Flavor Variations and Substitutions
- Make it vegetarian by omitting the sausage and using vegetable broth instead of chicken broth. Add extra vegetables, such as diced carrots or celery, to make up for the missing meat.
- For a smokier flavor, add a few slices of bacon to the slow cooker along with the sausage.
- Add extra vegetables, such as okra or corn, to the slow cooker for a more colorful and nutritious dish.
- While anouille sausage is the classic sausage, any smoked sausage will work well.
How to Make Crock Pot Red Beans and Rice
1: Soak the beans, rinse them, and add them to a slow cooker.
2: Add the rest of the ingredients, stir, and cook until the beans are tender.

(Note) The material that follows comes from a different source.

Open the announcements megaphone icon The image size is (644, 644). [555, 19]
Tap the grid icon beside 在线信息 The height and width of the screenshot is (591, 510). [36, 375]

3: Serve over rice and enjoy.
Hint
Soak the beans for at least an hour to facilitate their cooking. You can soak them longer if you have the time.
Storage
Refrigerate the beans in an air-tight container for up to 5 days. For longer storage, freeze it for up to 3 months in an air-tight container or heavy-duty, freezer-safe bag. Thaw overnight in the refrigerator before reheating.
To reheat the beans, place them in a saucepan over medium heat and cook until heated through.
What to Serve with Crock Pot Red Beans and Rice
This is a classic dish that's a full meal itself. Round it out with your favorite bread and a nice dessert for a delicoius, hearty meal.
Tips
- Be sure to rinse and sort your beans to remove any debris or bad beans.
- Soak your beans for at least an hour to reduce the cooking time. Soaking them longer reduces the cooking time further.
- For a thicker sauce, add a slurry of 2 tablespoons of cornstarch and water.
Recipe FAQs
Yes, you can cook dried beans in a slow cooker. Slow cookers are a great tool for cooking dried beans. They can simmer the beans for a long time without the need for constant attention. Just make sure they are soaked for at least one hour beforehand.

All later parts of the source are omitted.